C.K. Dexter Haven, el primer marido de Tracy Lord aparece repentinamente un día antes de la siguiente boda de Tracy en su mansión con un rico hombre de negocios. Acompañándolo vienen dos periodistas que junto a Haven forman parte de una trama para poder publicar el reportaje de la boda en una revista de cotilleos sin permiso de la familia.

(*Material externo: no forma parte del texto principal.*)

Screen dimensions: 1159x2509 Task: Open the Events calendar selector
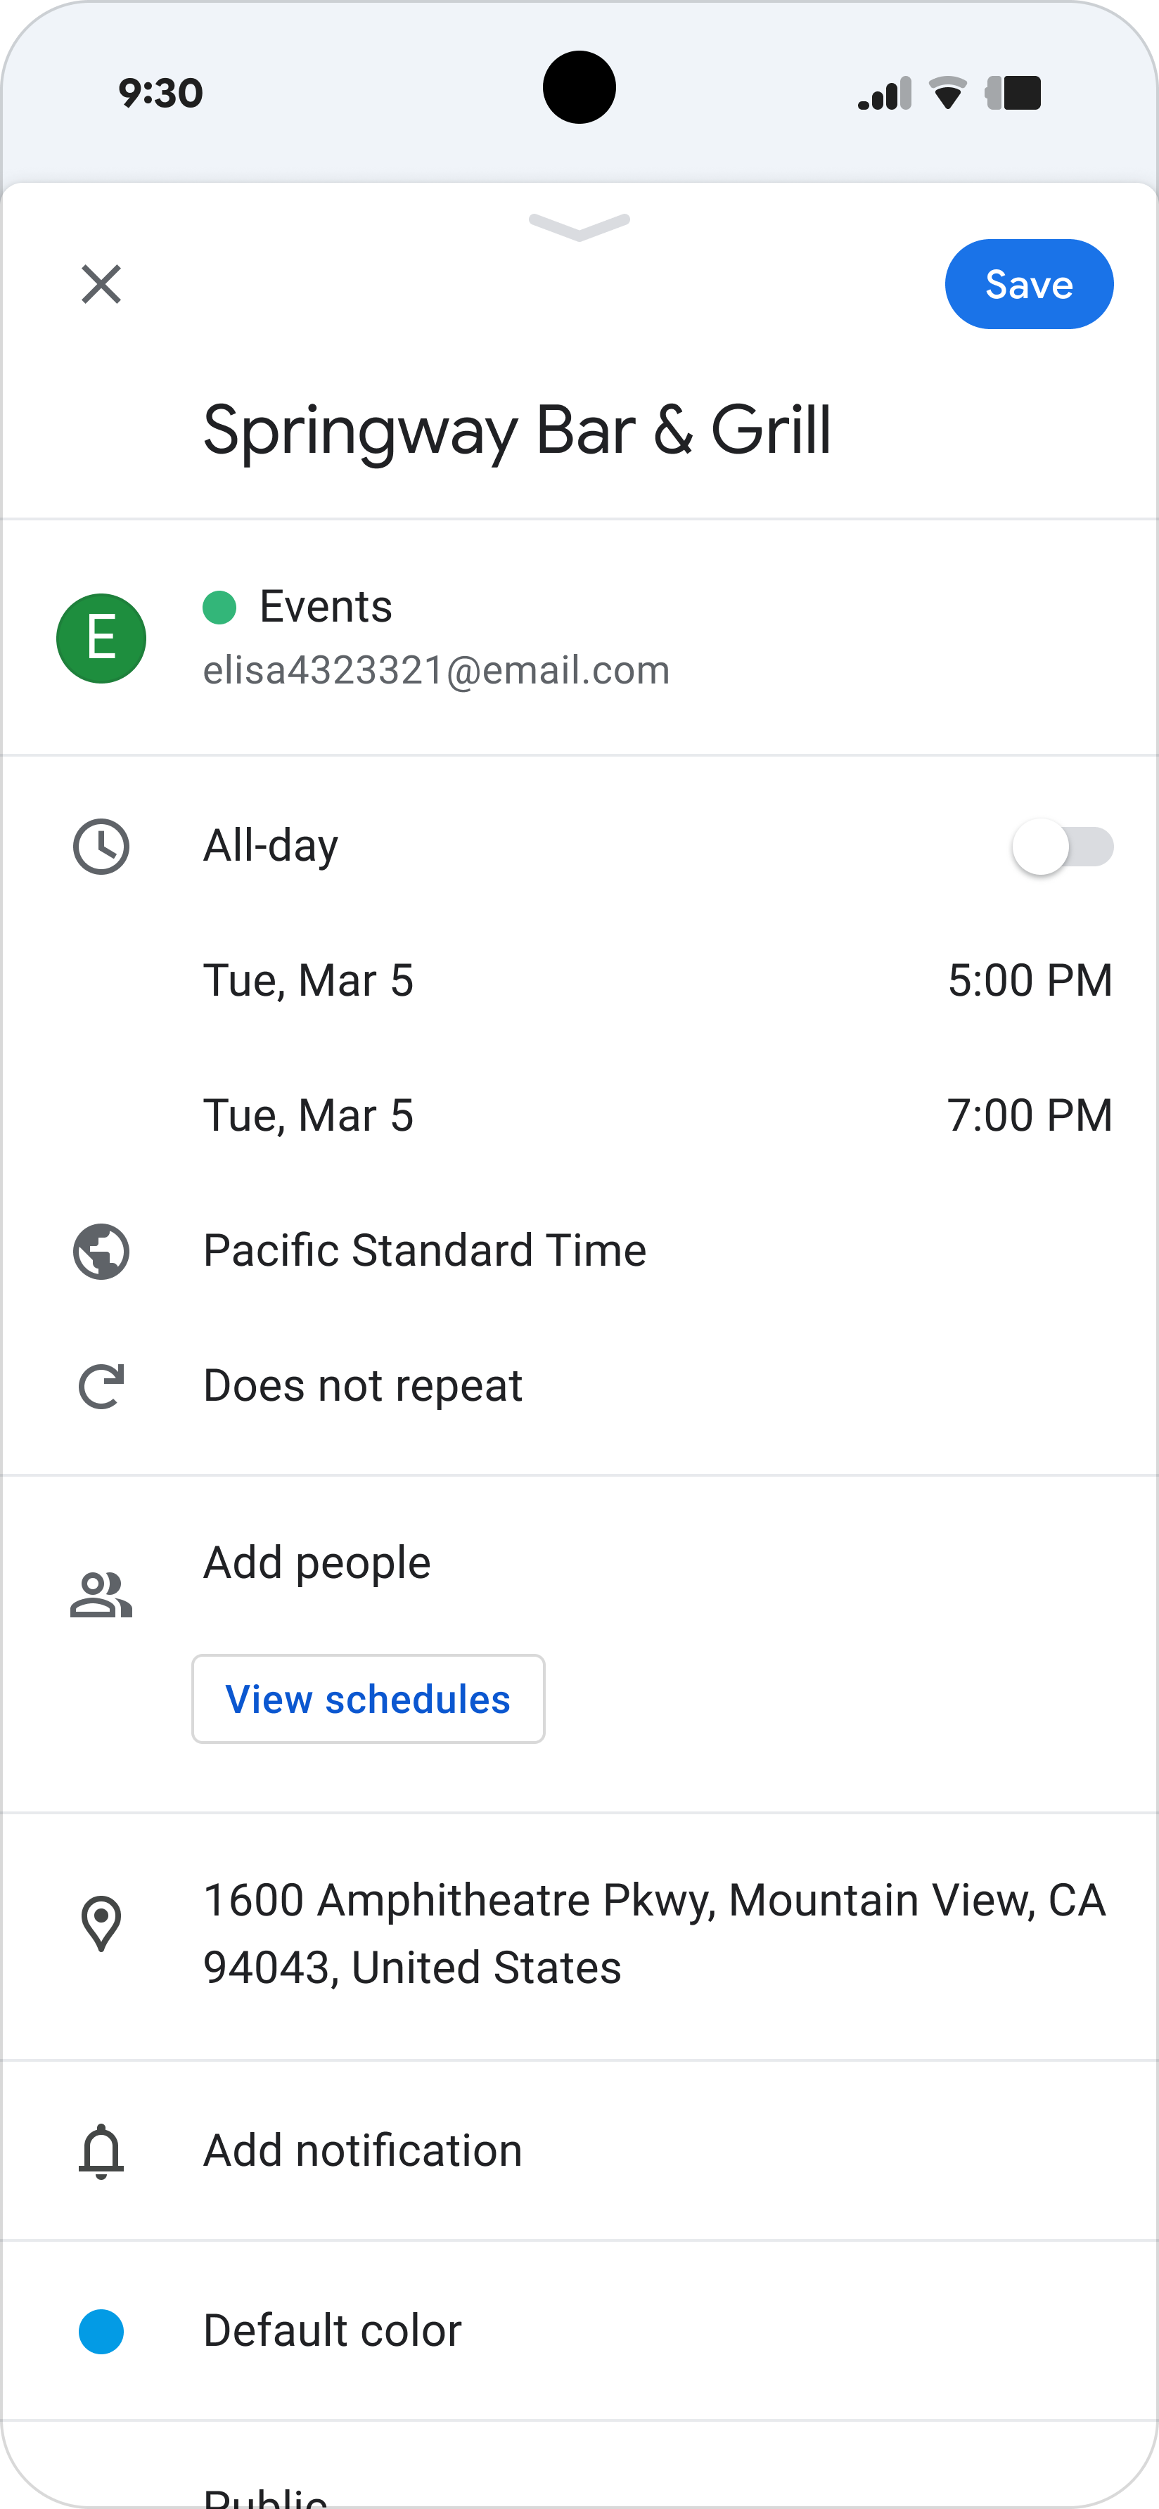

No siempre todas las relaciones personales acaban bien. Amistades, amores, sociedades, ideales, labores, aficiones o vocaciones son partes de nuestras vidas expuestas a la influencia de las circunstancias, al hecho de poder salir bien o mal, independientemente de la propia actitud de las personas. A raíz de esto, todos experimentamos, con mayor o menor suerte, la tristeza y la alegría, la victoria y la derrota, la fortuna y la desdicha, la excelencia y la decadencia, por supuesto el bien y el mal, pero sobretodo y ante todo nuestra historia está marcada por nuestro balance entre el amor y el odio. Puede que incluso ángeles y demonios se hayan amado antes de odiarse. Por ello, sobre un matrimonio fracasado que acaba rompiéndose los palos de golf y a empujones tuvo que haber mucho cariño para que fuera invadido posteriormente por tanto odio.

Siguiendo este paradigma, cumpliéndose tal como tan hermosamente contaba Robert Mitchum bajo ese enigmático y sobrecogedor personaje que interpretaba en "La noche del cazador", asistimos a esta exposición en forma de comedia de las miserias de un matrimonio acabado en vísperas de una nueva boda. Basada en una obra de teatro de Philip Barry, dirigida por George Cukor y producida por Joseph Mankiewicz (casi nada) esta adorable película de ácidos y brillantes diálogos destripa poco a poco los defectos y virtudes de sus personajes, sacando a relucir sus sentimientos más profundos, describiendo perfectamente como las peleas matrimoniales se manifiestan en violencia pero nacen de la ternura, como solo las situaciones apuradas muestran nuestras sensaciones más escondidas. Y lo hace de la mano de tres de los más grandes intérpretes que puedan haber existido en la historia: Grant, Stewart y Hepburn en la plenitud de su carrera.

Es imposible no quedarse fascinado ante el magnetismo inimitable, sarcástico y burlón de Cary Grant; o deslumbrarse con la belleza en estado de gracia y el talento de Katharine Hepburn; o no sentir simpatía por ése del que uno siempre quiere ser amigo, el hombre noble por excelencia, que fue siempre James Stewart. Con cualquiera de ellos te apetecería irte de cañas. Verse atrapado por su presencia al igual que absorben la cámara no hubiera tenido precio. Pero verlos dejándose querer y odiar en esta irrepetible historia tiene aún más valor.

Esta película es la perfecta forma de comprender que nadie es perfecto, que el amor es algo terrenal y humano, y como tal tiene errores y desventajas, jamás es limpio ni puro, y por eso "acabamos buscando otras causas, otros amores; pero solo son asuntos mezquinos, amor sin compasión, y sin causas y sin amor no somos nada. Nos quedamos porque tenemos fe, nos vamos porque nos desencantamos, volvemos porque nos sentimos solos, y morimos porque es inevitable", como bien decía Jack Palance en "Los profesionales". Porque todo el mundo ha tenido que amar mucho para odiar tanto.